The role of a carer is not a nine to five job

Lorraine Menzies, of Laceby Acres, with her son, Robert.

Two years ago Lorraine Menzies was left “heartbroken” when she lost her job of 16 years with North East Lincolnshire Council. But almost immediately, she was thrust into the role of full-time carer, as one family member after another was struck down by illness. Simon Faulkner reports.


“YOU feel like a little hamster on a wheel. It is emotionally as well as physically draining.”

That is how Lorraine Menzies describes the life of a full-time carer.

The single mum-of-two has been a carer for her 21-year-old autistic son Robert throughout his life.

But it was only after being made redundant from her job of 16 years in September 2012 that she took on the role of full-time carer – not only for her son, but her mother, step-father and uncle, too.

Lorraine, 54, whose job involved working alongside the authority’s educational psychologists, said: “In some respects I have come out of a caring role with children and vulnerable families and straight into another with my own family.”

Soon after Lorraine was made redundant, Robert’s wellbeing deteriorated, and it became clear that he would not be able to go to university.

Born with Asperger’s syndrome, Robert struggled to cope with the transition from teenager to adult, and was therefore in need of full-time care.

Then in December 2012, Lorraine’s uncle Gordon Ashley was diagnosed with cancer.

Lorraine, of Laceby Acres, would drive to his home in Scotter to care for him and give her auntie some much-needed respite.

She said: “I had always been very close to my uncle and I’m a very caring person. I did it professionally and that’s my nature.”

When Gordon died in February 2013, Lorraine began looking for a job that she could fit around caring for Robert.

But then her step-dad David Rowe’s health deteriorated and he was diagnosed with brain cancer.

It meant Lorraine’s part-time role caring for her mum Hazel, who has mobility problems, became a full-time one.
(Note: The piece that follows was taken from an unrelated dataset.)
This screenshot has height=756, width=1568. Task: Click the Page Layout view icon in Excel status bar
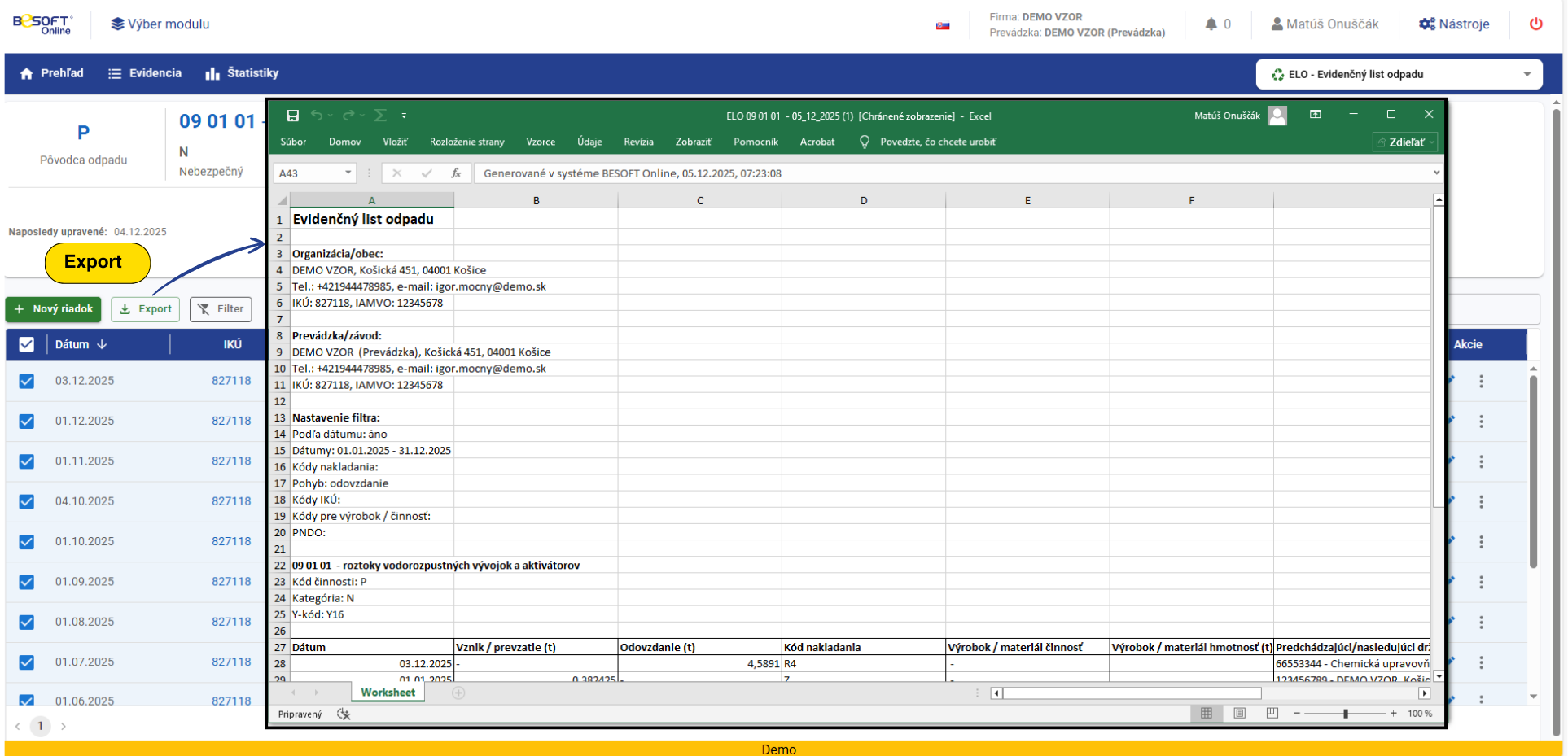pyautogui.click(x=1239, y=714)
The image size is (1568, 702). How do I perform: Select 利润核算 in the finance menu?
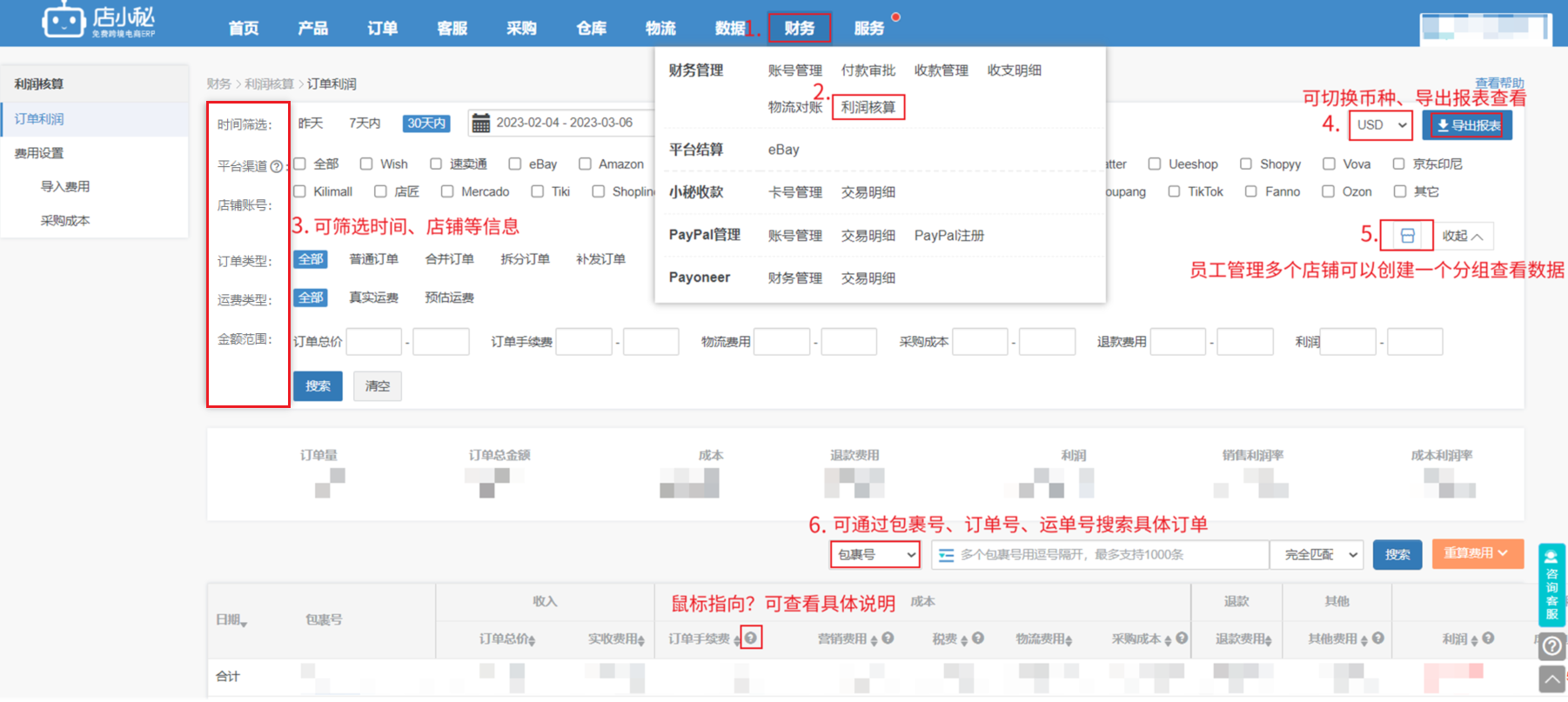click(868, 107)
“David started to become ill with memory loss which we thought was dementia but it was actually a brain tumour.

“He was no longer able to drive so my role then was to transport them around and to take my mother shopping.

“I have always been a carer for my mum. Every day I would go down to check that she was all right. But with David being unable to drive, my role took on a lot more responsibility.”

It is a role that she has continued since David’s death on May 8 this year. She still visits her mum on Littlefield Lane every day.

“When I think of what I do I can’t quite believe it.

“I’m always nervous. I have to have my phone on all night in case she wants me. It is full-time. I do not get a day off. You don’t work nine to five. Your role is constant.”

Lorraine says she would like to get back into paid employment, but does not want to commit to anything until she is satisfied that Robert is settled.

Lorraine, who also has a 16-year-old daughter, Laura, says getting by on a modest weekly carer’s allowance is not easy.

“I had to get rid of my car. You have to adapt according to your current income.”

As for getting off the hamster’s wheel, she says the respite provided at the Carers’ Support Service in Town Hall Square is invaluable.

“It’s an opportunity for you to share your concerns and worries with someone else who is in a similar position. There’s somebody there to offer you advice and a cup of tea. They also provide treatments, therapies and massages.

“The most important thing in all of this is that you are not alone.

“When you pick up the phone and ring you are received by nice receptionists who are only too willing to help.”